The BBC will have to air repeats and the pandemic's effect on schedules will be starker next year, bosses at the broadcaster have said.
James Purnell, director of radio and education, said the corporation is working to get filming off the ground again.
"Yes, we are going to have to have some repeats. The main thing driving that is it's very hard to film right now," he told the Digital, Culture, Media and Sport Committee.
"On the television side, in children's, we have had to cancel quite a significant proportion of the dramas and comedy we were planning to film over the summer.
"We're working very hard with the industry and the DCMS (Department For Digital, Culture, Media and Sport) to get television production back up and running as soon as possible.
"With radio that's a bit easier", he added.

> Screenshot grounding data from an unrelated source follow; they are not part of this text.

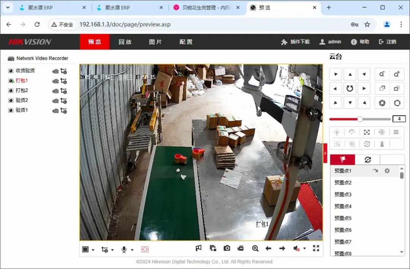Click the iris open control
Screen dimensions: 410x269
coord(397,103)
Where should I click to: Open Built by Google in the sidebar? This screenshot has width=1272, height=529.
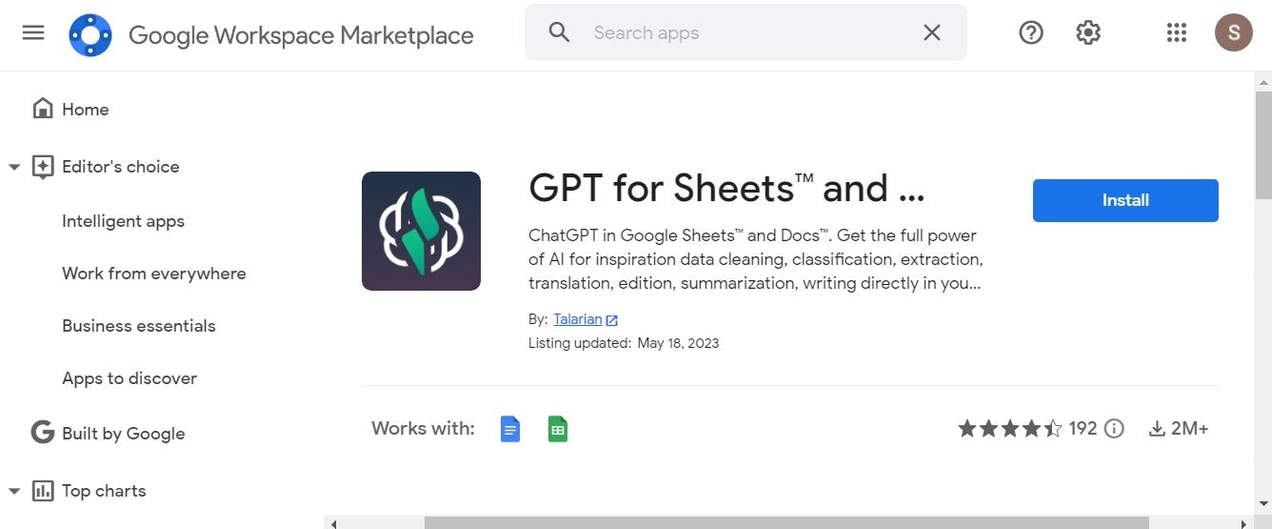(x=123, y=434)
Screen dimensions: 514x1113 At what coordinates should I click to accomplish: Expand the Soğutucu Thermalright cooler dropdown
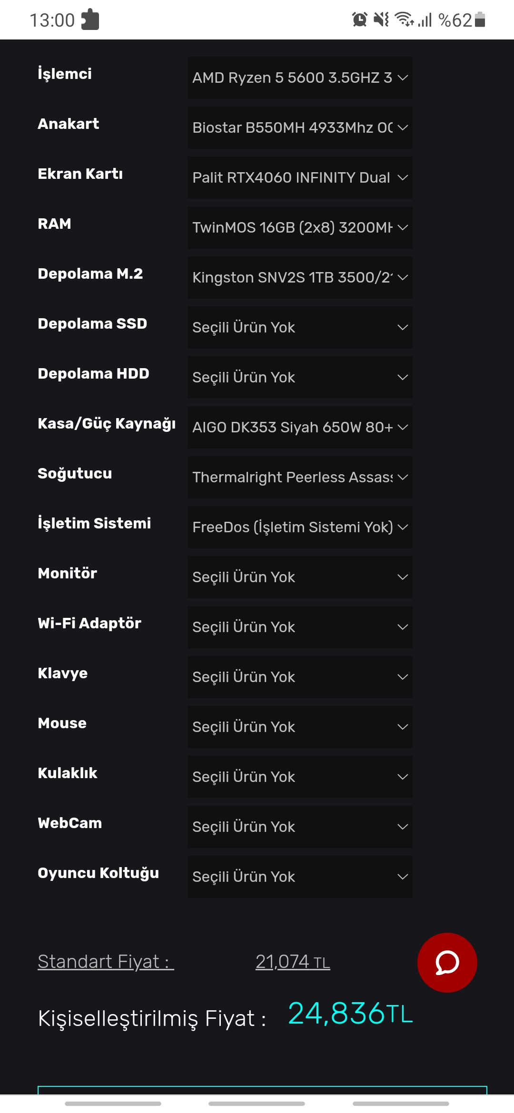point(300,477)
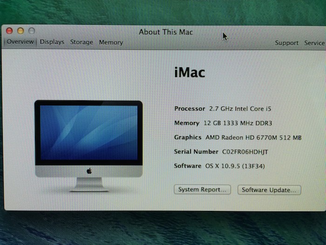Open the Support section
The image size is (326, 245).
point(286,43)
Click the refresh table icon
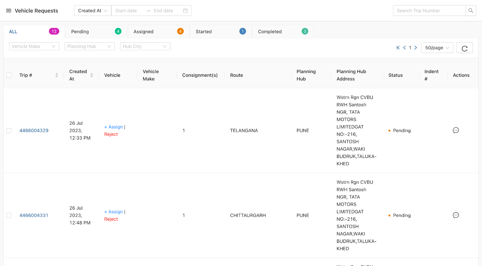 click(464, 48)
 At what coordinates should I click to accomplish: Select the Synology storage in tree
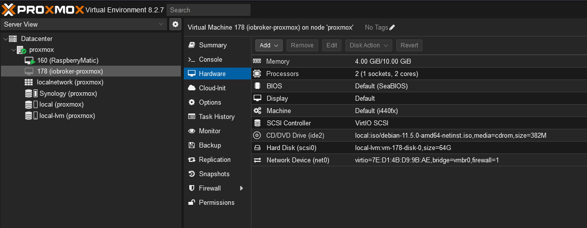tap(68, 94)
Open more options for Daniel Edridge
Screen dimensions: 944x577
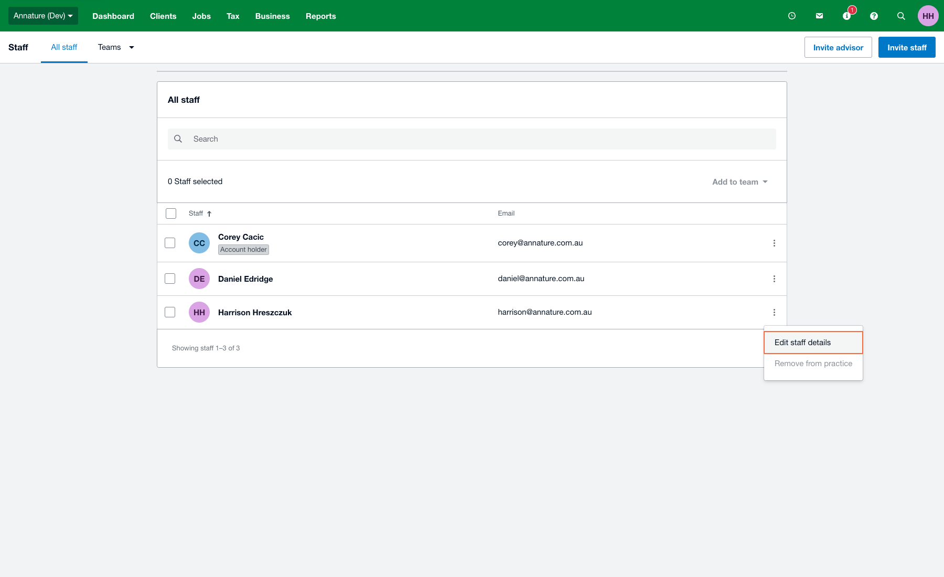tap(774, 279)

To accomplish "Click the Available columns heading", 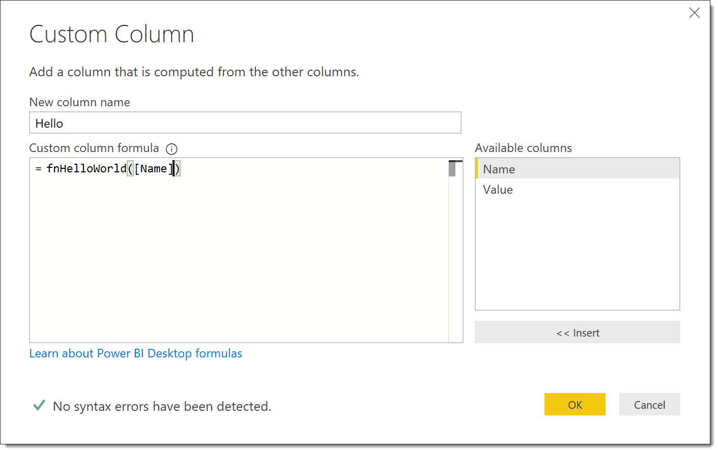I will 524,148.
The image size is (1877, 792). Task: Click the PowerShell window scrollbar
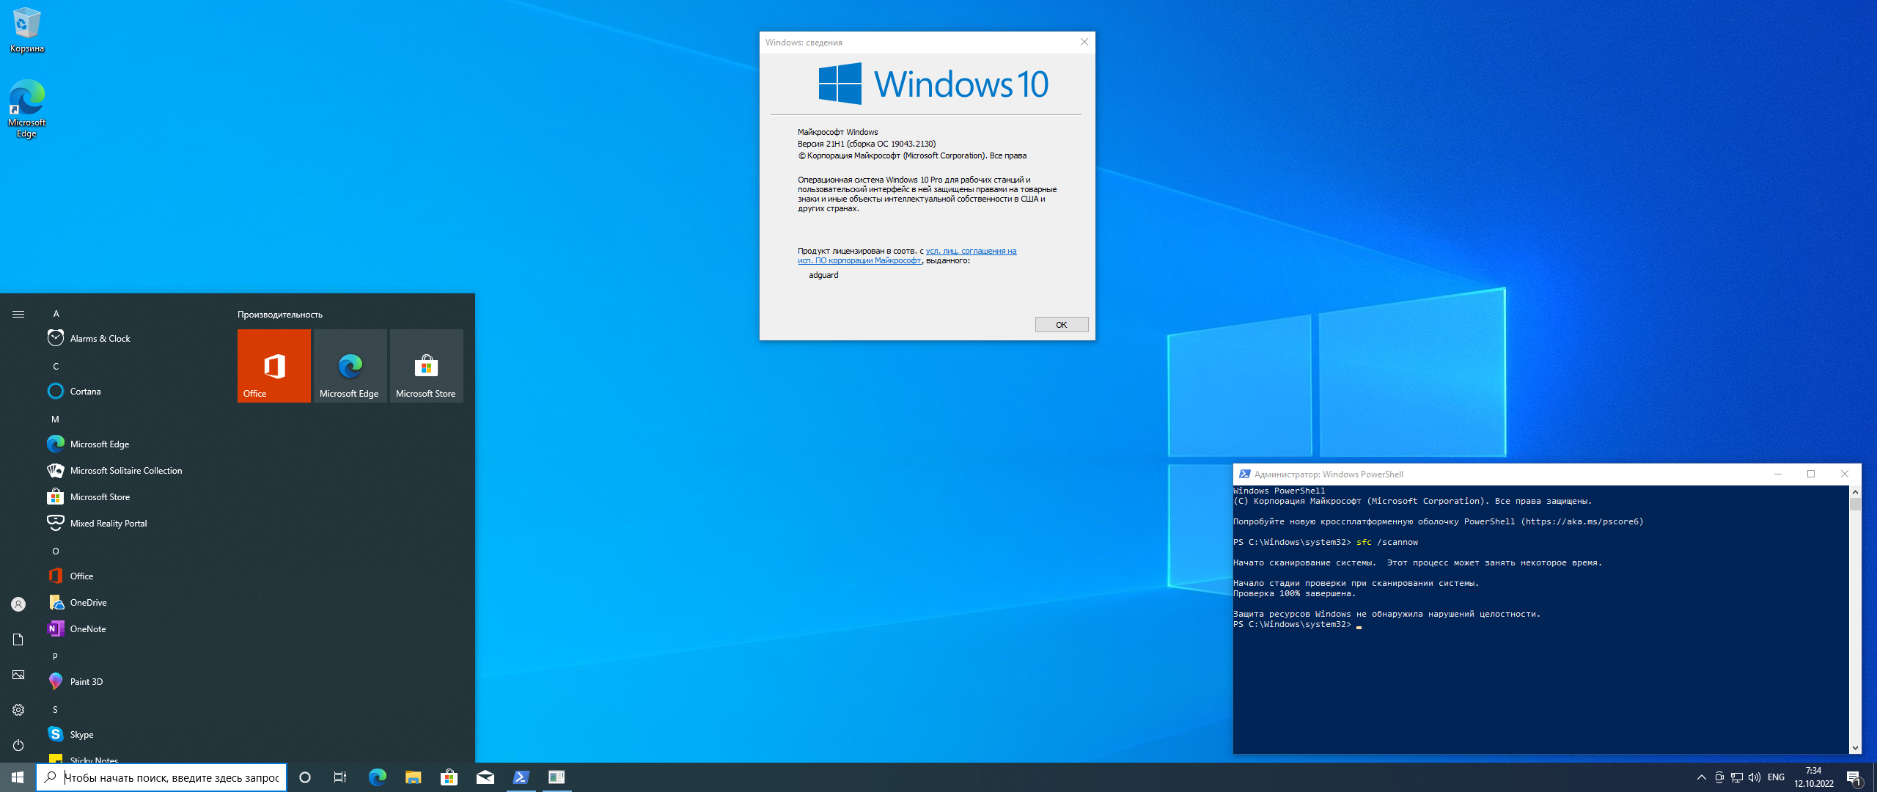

There had been speculation that the BBC might have to revert to a news-only service in lockdown "but the vast majority of the service was up and running", he said.
Of coverage to mark Glastonbury, which has been axed this summer, Purnell said: "It will be repeats, but it will be an incredible archive.
"The same with the Proms … It may not be the Proms we have been used to but the Proms we need right now and the Proms we can do."
Asked if viewers would "see endless repeats", Clare Sumner, the BBC's director of policy, told MPs: "I really hope not but … the schedule is going to be mixed."
She added: "I think, for us, it will particularly get thinner next year because of the way that production falls."
Earlier this year, BBC boss Lord Hall said the broadcaster's priority was to keep "our services going".
Dramas filmed amid the pandemic include a new version of Alan Bennett's Talking Heads, and Michael Sheen and David Tennant in Staged, while EastEnders is preparing to resume filming.
Shows like Springwatch have adapted, with presenters filming from different locations.
Purnell also denied that Emily Maitlis's Newsnight monologue signalled a shift in the BBC's style of journalism after being asked by the committee if it was the "new norm".
"There has been a huge amount of information, news broadcasting in this period … I wouldn't accept your premise that there has been a shift overall in our journalism," he said.
"In that particular example, we got the balance wrong and therefore corrected it very quickly."
But he said there are "thousands of hours" which "don't result in clarification of that kind".
He said that "to the best of my knowledge" nobody from the Government contacted the BBC about the monologue.
Purnell said it was right that restrictions on BBC broadcasters tweeting their views on politics should not apply to employees like Gary Lineker, outside the world of news and current affairs.
"It doesn't feel we could apply (those rules) to people who work outside our news and factual programmes," he said.
Sumner said that news jobs – put on pause in the pandemic – will still go at a later date.